From a technical perspective, gold broke out to the downside after moving below key support in a long-term descending triangle formation at $1132. That broke the downside wide open, making it exceedingly possible that gold would trend towards another major level at $1050 before potentially slipping as low as $950.

Even though there is substantial hype, especially from sell-side media saying the drop will worsen, it will probably not be as dramatic or swift as pundits would like to believe.  Nevertheless, risks are acutely biased to the downside based on the inflationary outlook and momentum higher in the dollar.


Now that support has broken, gold prices are setting up in a downward trending, medium-term equidistant channel pattern.  The pattern has bias to the downside, further confirmed by the gold prices remaining below both the 50-day and 200-day moving averages, each of which are sloping to the downside.

The expected reward from short positions at the upper channel line targeting the lower channel line is over 200 points, but prices revisiting levels 200 points higher in the near-term is very unlikely unless there is a dramatic turn in geopolitics that sees an outbreak of conflict or conversely the United States enters a hyperinflationary environment.  Nevertheless, with the US dollar momentum not forecast to subside, prices are likely targeted the $1050 after firmly crossing support at $1087.

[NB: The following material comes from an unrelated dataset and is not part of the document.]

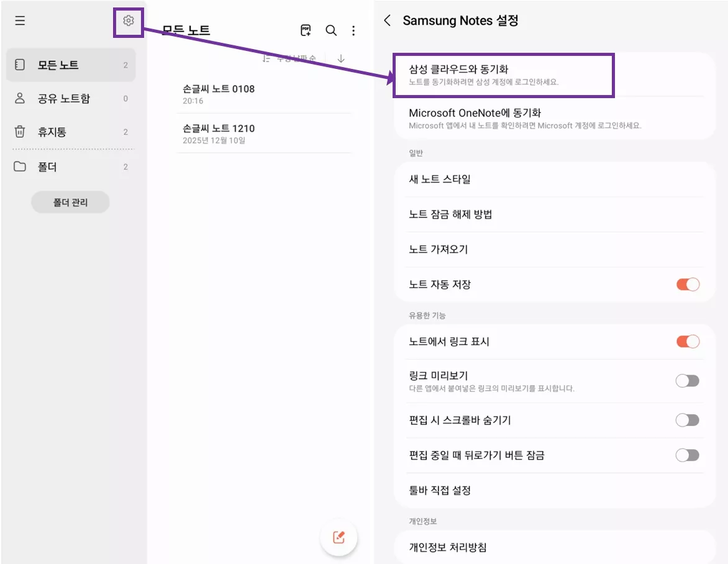
Task: Toggle 편집 시 스크롤바 숨기기 switch
Action: pos(687,420)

This week’s flash crash in gold prices sets the stage for much further losses in the barbarous relic. Its limited value in times of deflation and renewed faith in fiat currency diminish its appeal to investors, especially in a low yield environment with other better performing safety assets.

With this in mind, there are several factors that could drive prices higher, but all are absent in the current financial market environment as traders begin to pare risk and look more towards defensive positioning.  Next stop for gold prices is $1050, however, should it slip through these levels, bullion back below $1000 per troy ounce is not a stretch for a gold.